Isurus
- Founded: 15 April 2011
- League: CLUTCH Circuit (CS:GO); Liga Latinoamérica (LoL);
- Based in: Argentina (organization); Brazil (CS:GO); Mexico (LoL);
- Location: South America
- Owner: Facundo "Kala" Calabró
- General manager: Belén "Bekindra" Silveira
- Divisions: Counter-Strike: Global Offensive; League of Legends;
- Website: teamisurus.com

= Isurus Gaming =

Argentine esports organisation

Isurus Gaming, or simply Isurus, is an Argentine professional esports organization with teams competing in Counter-Strike: Global Offensive and League of Legends.

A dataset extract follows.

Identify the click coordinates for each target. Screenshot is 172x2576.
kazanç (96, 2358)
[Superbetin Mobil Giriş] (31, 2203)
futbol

Its League of Legends team competes in the League of Legends Championship of The Americas South. Isurus was the inaugural champion of the Liga Latinoamérica (LLA), winning both the opening cup and closing cup of the league's first year of play in 2019. These two championships qualified Isurus for the 2019 Mid-Season Invitational and the 2019 World Championship, respectively.

== Counter-Strike: Global Offensive ==
Isurus Gaming's first CS:GO team was created on 15 August 2012 and consisted of Valhalla, Rew4z, mvk, Nyogen, Otto and Andromeda, all of whom joined from the organization's previous CS: Source roster. Since then Isurus has exclusively signed Argentine players, with the exception of Uruguayan maxujas who currently plays as one of the team's entry fraggers. Isurus' CS:GO team competes in Brazil's CLUTCH Circuit, as well as other regional and international tournaments.

== League of Legends ==
Isurus Gaming first entered the professional League of Legends scene in 2013, acquiring an all-Argentine roster. They continued to field only Argentine players until late 2014, when they acquired Uruguayan top laner Juan "MANTARRAYA" Abdón. Isurus' first major title was the 2016 LAS Opening Cup, which they won after defeating Last Kings 3–0. This qualified them for the 2016 International Wildcard Invitational, where they placed seventh with a 2–5 record, failing to qualify for the 2016 Mid-Season Invitational. Isurus would later go on to win the 2016 LAS Closing Cup and the 2017 LAS Opening Cup, the latter of which qualified them for the 2017 Mid-Season Invitational. Despite consistently placing top three in the LAS, Isurus would not win another title until the creation of the Liga Latinoamérica (LLA) in 2019.

Isurus won both the opening and closing cups of the LLA's 2019 season, the former qualifying them for the play-in stage of the 2019 Mid-Season Invitational and the latter qualifying them for the play-in stage of the 2019 World Championship. At the 2019 Mid-Season Invitational, Isurus was placed in Group A of the first round of the play-in stage, along with Australian team Bombers, Turkish team 1907 Fenerbahçe, and Vietnamese team Phong Vũ Buffalo. Isurus finished tied for last in Group A with Bombers, placing tenth to twelfth overall.

At the 2019 World Championship, Isurus was placed in Group B of the first round of the play-in stage, along with European team Splyce and Japanese team DetonatioN FocusMe. Following the double round robin Isurus placed second in Group B with a 2–2 record, qualifying for the second round, where they were defeated by Hong Kong Attitude and eliminated from the tournament.